Directive
Recast the items below as a Markdown table with the columns "Row" and "Text", one numbered row per line, omitting blank lines. Leave the pictures out of the table.

The input
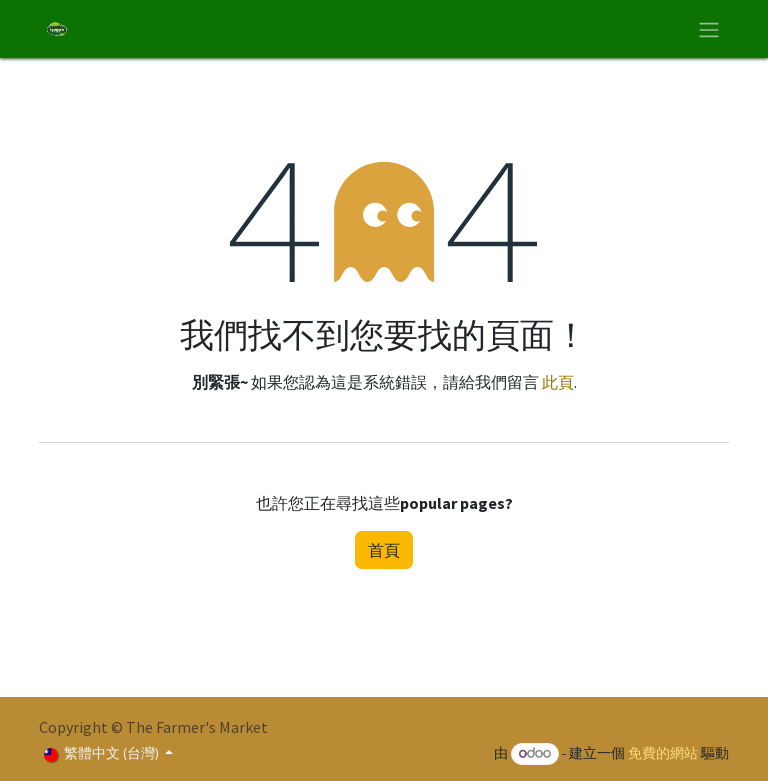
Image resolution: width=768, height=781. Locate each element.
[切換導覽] (709, 29)
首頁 (384, 550)
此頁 (558, 382)
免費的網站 (663, 753)
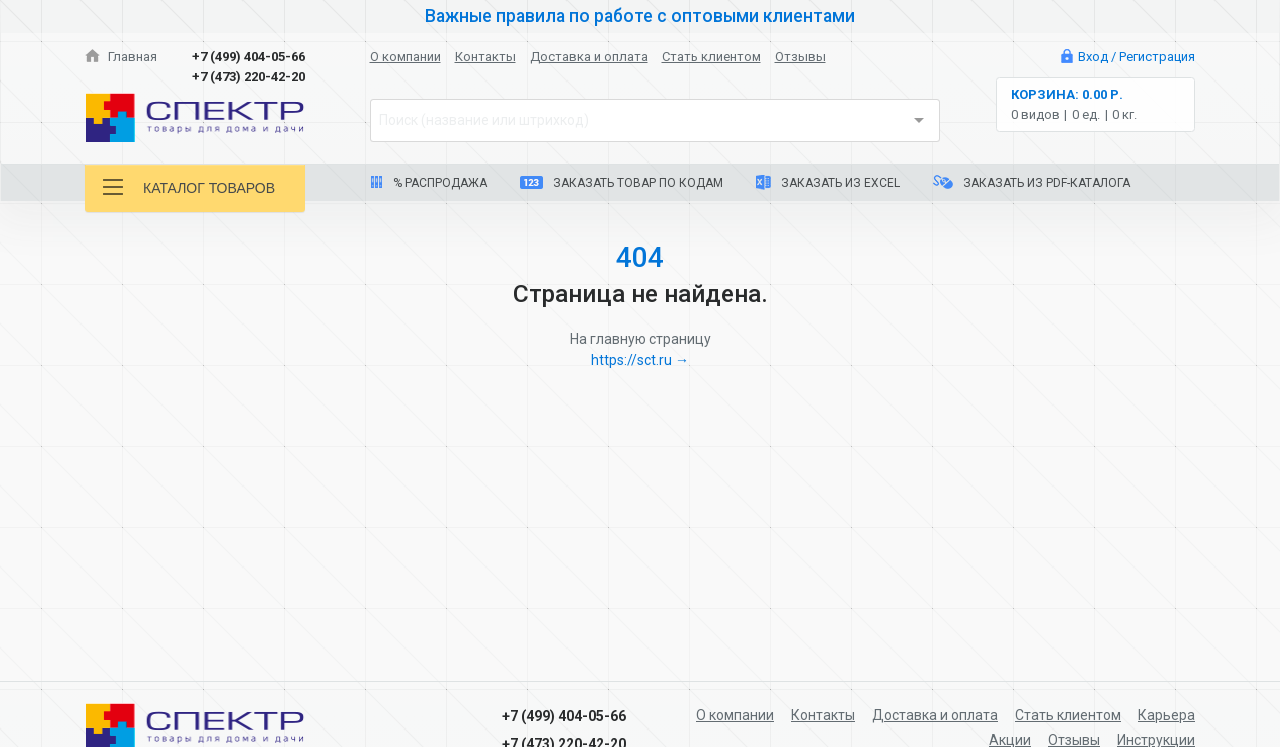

Result
| Row | Text |
|---|---|
| 1 | Image resolution: width=768, height=781. Locate each element. |
| 2 | [切換導覽] (709, 29) |
| 3 | 首頁 (384, 550) |
| 4 | 此頁 (558, 382) |
| 5 | 免費的網站 (663, 753) |